SOURCE PASSAGE:
○ ○ ○

Canadian retirees are searching for ways to earn extra income without putting their Old Age Security pension payments at risk of an OAS clawback. Fortunately, pensioners can use their Tax-Free Savings Account (TFSA) to solve the problem.
The government created the TFSA in 2009 as an additional tool to help Canadians put some cash aside to hit financial goals. Anyone can benefit from holding investments inside the TFSA, but retirees who receive OAS pensions are the real winners.
The cumulative TFSA contribution room per person is up to $75,500 in 2021. That means a retired couple has as much as $151,000 in total contribution space to hold income-generating investments that produce tax-free earnings. In addition, the CRA does not use the TFSA profits that are earned or removed when it calculates net world income in determining potential OAS pension recovery taxes, otherwise known as the OAS clawback.
Pensioners who have a 2021 net world income that exceeds $79,845 get hit with a 15% OAS pension recovery tax on every dollar above that amount. The OAS clawback continues to the maximum threshold of $129,581, at which point the full OAS pension would be clawed back in the next payment year.
For example, a retiree who has a net world income of $99,845 in the 2021 tax year would see their OAS payments for the period of July 2022 to June 2023 reduced by $3,000. That’s a big hit, especially for someone already facing a tight budget.
Now, you might think that income of around $80,000 is pretty good money in retirement, and that is certainly the case. However, many retirees pay rent or still have mortgages. Food, gasoline, utilities, property taxes, and insurance costs keep rising, and some people have medical and other expenses that can quickly eat up their monthly income.
So, a person with a decent company pension, CPP, and OAS can quickly hit the minimum income threshold for the OAS clawback, even though they might be struggling to cover all their expenses. They would then see part of the OAS pension subjected to the recovery tax if income from investments comes from taxable sources.
Top TFSA income stocks
The best stocks to put in a TFSA income portfolio tend to be ones that pay attractive dividends that grow at a steady pace. Stocks come with risks, so it makes sense to own shares in companies that normally bounce back when the market takes a big hit.
Let’s take a look at one top TSX dividend stock that might be an interesting pick to start a TFSA income fund today.
TC Energy (TSX:TRP)(NYSE:TRP) owns a vast network of natural gas transmission pipelines and natural gas storage sites in Canada, the United States, and Mexico. Oil pipelines and power generation facilities are also part of the mix.
The company has a steady revenue stream that holds up well during challenging economic times and growth comes from strategic acquisitions and internal development projects. TC Energy’s current $21 billion capital program should ensure investors get annual dividend increases of at least 5% in the next few years. The board has raised the payout every year for the past two decades.
The current distribution provided a dividend yield of 5.5%.
The bottom line on avoiding the OAS clawback
The TSX Index is home to many top dividend stocks that pay attractive and growing distributions. Investors can quite easily put together a high-quality TFSA portfolio that would provide an average yield of 5%.
For a retired couple with $151,000 in TFSA contribution room, this would generate $7,550 in annual tax-free dividends that won’t put OAS payments at risk of a clawback.

○ ○ ○

INFORMATION SUPPLIED:
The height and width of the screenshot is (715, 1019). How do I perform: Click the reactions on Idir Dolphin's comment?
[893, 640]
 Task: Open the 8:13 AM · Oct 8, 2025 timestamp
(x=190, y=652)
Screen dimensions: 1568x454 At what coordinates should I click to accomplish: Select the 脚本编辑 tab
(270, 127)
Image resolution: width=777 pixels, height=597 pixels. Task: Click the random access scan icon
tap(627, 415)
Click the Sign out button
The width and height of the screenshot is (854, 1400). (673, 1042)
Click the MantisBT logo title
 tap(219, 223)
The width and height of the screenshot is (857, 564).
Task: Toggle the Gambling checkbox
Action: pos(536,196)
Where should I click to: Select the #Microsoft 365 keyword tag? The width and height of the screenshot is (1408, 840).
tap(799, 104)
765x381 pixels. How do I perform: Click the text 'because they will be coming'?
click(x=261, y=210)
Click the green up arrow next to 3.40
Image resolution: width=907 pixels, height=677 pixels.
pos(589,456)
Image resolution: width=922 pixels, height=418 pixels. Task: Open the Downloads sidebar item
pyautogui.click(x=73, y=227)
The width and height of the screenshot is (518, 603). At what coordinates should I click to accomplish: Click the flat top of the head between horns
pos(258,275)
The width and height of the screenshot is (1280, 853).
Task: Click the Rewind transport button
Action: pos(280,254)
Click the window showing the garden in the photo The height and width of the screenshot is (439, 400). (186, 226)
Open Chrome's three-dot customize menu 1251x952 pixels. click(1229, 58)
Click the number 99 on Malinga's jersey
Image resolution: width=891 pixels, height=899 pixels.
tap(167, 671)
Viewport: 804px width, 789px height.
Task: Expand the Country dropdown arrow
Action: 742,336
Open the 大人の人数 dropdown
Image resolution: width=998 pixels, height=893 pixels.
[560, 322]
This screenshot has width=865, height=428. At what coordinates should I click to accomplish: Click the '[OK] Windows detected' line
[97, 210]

○ ○ ○

PROBLEM STATEMENT: Translate this sentence from the passage on the OAS clawback into French: "The board has raised the payout every year for the past two decades."

TASK ANSWER: Le conseil d'administration a augmenté le versement chaque année au cours des deux dernières décennies.